Punji Sticks

In the early years of the Vietnam War,  the Viet Cong  – small and poor equipped guerrilla groups was at a serious disadvantage when facing modern American forces equipped with the most advanced weapons. However, the difficulties provoked their ingenuity. By utilizing available materials like bamboos or hardwood and a little craftsmanship, they crafted a fearsome weapon called punji sticks  which later became one of U.S. foot patrols’ greatest fears.

What is a punji stick?

A punji stick is a sharpened piece of bamboo with length generally from one to two feet. After hardened by fire, bamboo will hold an extremely sharp point from long periods of time. To increase their wound-potential, the points are often smeared with poison or animal excreta. A punji stick was very easy to make. It could be cut, fashioned even by women and children. Therefore, punji sticks were produced in large quantities in the Vietnam War.

Usage

As a kind of trap, punji sticks were perfectly fit in with the condition of South Vietnam. In tropical jungles covered by dense forests and bushes, punji sticks were easy to be camouflaged and often virtually undetectable by enemy. Thus, they would be placed around defense positions, in areas where enemy troops likely to pass through, or in pre-arranged attack areas such as helicopter landing fields. In addition, Viet Cong often used their favorite technique of firing from the jungle tree line to distract enemy troops from the danger hiding right under their feet.

The wound caused by a punji stick were seldom fatal, and it was designed to do so. Once an enemy soldier was wounded, it took one or sometimes two soldiers to carry him out of the fight. So instead of killing only  one soldier, a single punji stick could take two or three soldiers out of combat. This effectively decreased the numbers of soldiers who were able to fight and simultaneously increased the battle fatigue of those left on the field. Additionally, in cases a fight did not occur, the fear of getting wounded by punji sticks was so great that the soldiers on patrol were under stress the whole time. This distressing situation had caused a long-lasting psychological impact on many Allies soldiers.

Common Type

Punji Sticks were often crafted into multiple variations and punji stick pits were among the most common uses. A punji stick pit was a hole often camouflaged by leaves with punji sticks protruding out of the sides and the bottom. When a soldier fell into a punji pit, he initially got injured by the vertical sticks in the base and then the lateral downward positioned sticks which made his attempts to pull his foot out more difficult.

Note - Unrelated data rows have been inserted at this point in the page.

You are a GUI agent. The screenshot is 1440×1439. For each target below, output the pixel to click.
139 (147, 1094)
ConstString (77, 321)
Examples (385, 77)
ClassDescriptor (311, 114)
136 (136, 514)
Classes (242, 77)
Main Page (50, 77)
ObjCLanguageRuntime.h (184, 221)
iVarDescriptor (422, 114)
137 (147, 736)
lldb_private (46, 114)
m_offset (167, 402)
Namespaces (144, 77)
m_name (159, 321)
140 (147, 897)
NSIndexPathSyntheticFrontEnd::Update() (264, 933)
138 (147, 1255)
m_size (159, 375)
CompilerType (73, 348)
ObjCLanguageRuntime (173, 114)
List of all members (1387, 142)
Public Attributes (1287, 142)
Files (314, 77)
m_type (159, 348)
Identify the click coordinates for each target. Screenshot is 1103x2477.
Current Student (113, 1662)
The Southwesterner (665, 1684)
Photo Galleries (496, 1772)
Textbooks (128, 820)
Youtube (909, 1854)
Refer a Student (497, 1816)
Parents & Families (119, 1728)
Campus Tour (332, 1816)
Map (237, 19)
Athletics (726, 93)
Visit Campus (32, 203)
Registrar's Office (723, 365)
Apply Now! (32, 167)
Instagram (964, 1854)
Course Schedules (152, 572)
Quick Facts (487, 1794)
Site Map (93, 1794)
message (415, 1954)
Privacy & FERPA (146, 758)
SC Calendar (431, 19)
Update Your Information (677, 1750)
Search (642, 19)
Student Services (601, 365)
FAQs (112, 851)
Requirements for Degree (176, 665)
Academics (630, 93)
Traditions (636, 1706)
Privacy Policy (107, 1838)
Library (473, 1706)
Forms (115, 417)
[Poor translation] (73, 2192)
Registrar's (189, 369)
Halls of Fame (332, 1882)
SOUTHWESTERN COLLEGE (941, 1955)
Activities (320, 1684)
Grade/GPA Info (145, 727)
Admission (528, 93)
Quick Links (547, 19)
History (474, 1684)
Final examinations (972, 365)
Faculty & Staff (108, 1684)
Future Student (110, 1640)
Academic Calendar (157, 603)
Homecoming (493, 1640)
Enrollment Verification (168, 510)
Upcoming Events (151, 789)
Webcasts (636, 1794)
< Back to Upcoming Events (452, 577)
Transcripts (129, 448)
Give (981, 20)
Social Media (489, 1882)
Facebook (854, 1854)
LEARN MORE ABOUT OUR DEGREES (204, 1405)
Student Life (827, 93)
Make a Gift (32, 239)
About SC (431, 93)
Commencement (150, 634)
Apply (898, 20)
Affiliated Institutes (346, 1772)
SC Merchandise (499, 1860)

A common variant of punji pit is the punji bear trap. A typical Punji bear trap had two holes, one large and one smaller in the middle  where a bear trap was placed. When someone stepped on the bear trap, the weight put on his foot pushed down on the middle of the trap causing bilateral impaling of a lower extremity by multiple sharp points.

Punji sticks
Punji sticks at the Cu Chi tunnels

Most types of punji sticks such as the two types above were only designed to cause wounded on soldier’s legs to delay or disrupt the mobility of enemy forces. However, there were also some kind of punji sticks designed to definitely kill an enemy and side closing trap is one of them. A side closing trap was a little more complicated than a punji pit. It was a large hole covered by a large piece of wood. In the center of the wooden piece, another piece of wood was placed to act as a pivoting point. When weight was put on one end of the trap, it rotated quickly and dropped the person into the hole filled with punji sticks.

There were also other kinds of traps made from bamboo. Most of them such as mace trap, whip trap or punji tiltbroad… were also highly effective in causing wound and inflicting casualties on enemy forces. According to a surgical report conducted by the Department of Surgery in 1967, punji sticks had caused the elimination of 324 US troops from combat for an average of three weeks each1.

References:

1.       Punji Stick Wounds: Experience with 342 Wounds in 324 Patients in Vietnam, p. 907.